La ricerca dell’Autrice si colloca nello spazio pieno della differenza del versificare a partire dal proprio essere donna. Dell’essere donna Doris sente il battito della difficoltà a poter utilizzare le parole date per dire mondo e il proprio sentire profondo. La pulsazione del corpo, in Doris, si manifesta attraverso la dichiarata discesa nell’universo del profondo: regno di Persefone, dicevamo. Regno dell’emersione, regno della tessitura del tempo ciclico in cui il chiuso, il non oltrepassabile, l’ombra, l’assenza, il claustro vengono innervati con il movimento della circolarità. È la circolarità ritmica e musicale ad attivare il battito d’ali capace di mostrare la leggerezza della ricerca: l’Autrice si pone di fronte alla possibilità di abitare spazi bui, nascosti e chiedere, da lì, l’esplosione creatrice di un sentito universo interiore.

E’ un universo che anela ad ammantarsi di parola altra da quella trovata nelle stanze donategli dalla poesia conosciuta.
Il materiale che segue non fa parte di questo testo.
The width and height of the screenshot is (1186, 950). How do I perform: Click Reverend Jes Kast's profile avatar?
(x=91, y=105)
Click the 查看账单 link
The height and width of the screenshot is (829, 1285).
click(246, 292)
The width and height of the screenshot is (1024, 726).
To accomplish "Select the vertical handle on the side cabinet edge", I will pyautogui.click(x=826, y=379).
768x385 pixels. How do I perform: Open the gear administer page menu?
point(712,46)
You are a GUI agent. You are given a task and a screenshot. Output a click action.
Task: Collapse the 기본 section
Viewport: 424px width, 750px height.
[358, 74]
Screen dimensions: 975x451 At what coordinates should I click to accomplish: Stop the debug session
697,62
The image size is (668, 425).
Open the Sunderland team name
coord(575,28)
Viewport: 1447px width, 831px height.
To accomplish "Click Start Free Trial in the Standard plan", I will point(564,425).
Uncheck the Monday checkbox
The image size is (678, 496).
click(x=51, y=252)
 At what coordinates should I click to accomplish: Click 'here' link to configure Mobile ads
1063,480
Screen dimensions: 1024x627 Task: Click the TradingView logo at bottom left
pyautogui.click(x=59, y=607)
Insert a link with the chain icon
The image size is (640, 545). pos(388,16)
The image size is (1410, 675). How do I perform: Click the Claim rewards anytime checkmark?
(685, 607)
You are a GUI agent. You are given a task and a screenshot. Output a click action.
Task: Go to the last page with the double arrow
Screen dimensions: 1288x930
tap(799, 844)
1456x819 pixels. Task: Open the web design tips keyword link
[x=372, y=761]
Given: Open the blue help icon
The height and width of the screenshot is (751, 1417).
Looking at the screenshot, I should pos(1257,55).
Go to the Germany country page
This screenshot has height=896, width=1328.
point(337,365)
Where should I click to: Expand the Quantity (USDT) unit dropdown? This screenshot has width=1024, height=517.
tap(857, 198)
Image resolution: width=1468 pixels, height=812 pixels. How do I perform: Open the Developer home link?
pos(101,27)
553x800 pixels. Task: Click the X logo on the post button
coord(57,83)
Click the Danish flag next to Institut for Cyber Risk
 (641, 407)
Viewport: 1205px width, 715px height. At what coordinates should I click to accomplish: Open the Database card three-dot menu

La silloge della Bragagnini si colloca, sicuramente, all’interno dello spazio di ricerca contemporaneo esperito da donne che stanno attraversando spazi di senso linguistico ancora non esplorato né conosciuto. È poesia che non si ferma dinanzi ai mutismi emergenti e percepiti nell’intimo e neanche di fronte agli ignoti sentieri che non sono, ancora, in grado di esprimere tutto il sentire femminile. Il linguaggio poetico di Doris dice e mostra il farsi di questa sorta di prezioso pigmento che è la parola stemperata nel lapislazzulo sabbiato di un sentire incrostato di silenzi e macchie d’interdetto. Da ciò nasce questo dire, questa forma del verso, questo ondivagare tra immagini e suoni. È una forma che afferma la necessità ma, anche, il desiderio di voler uscire dal buio, dal claustro dell’inaccessibile.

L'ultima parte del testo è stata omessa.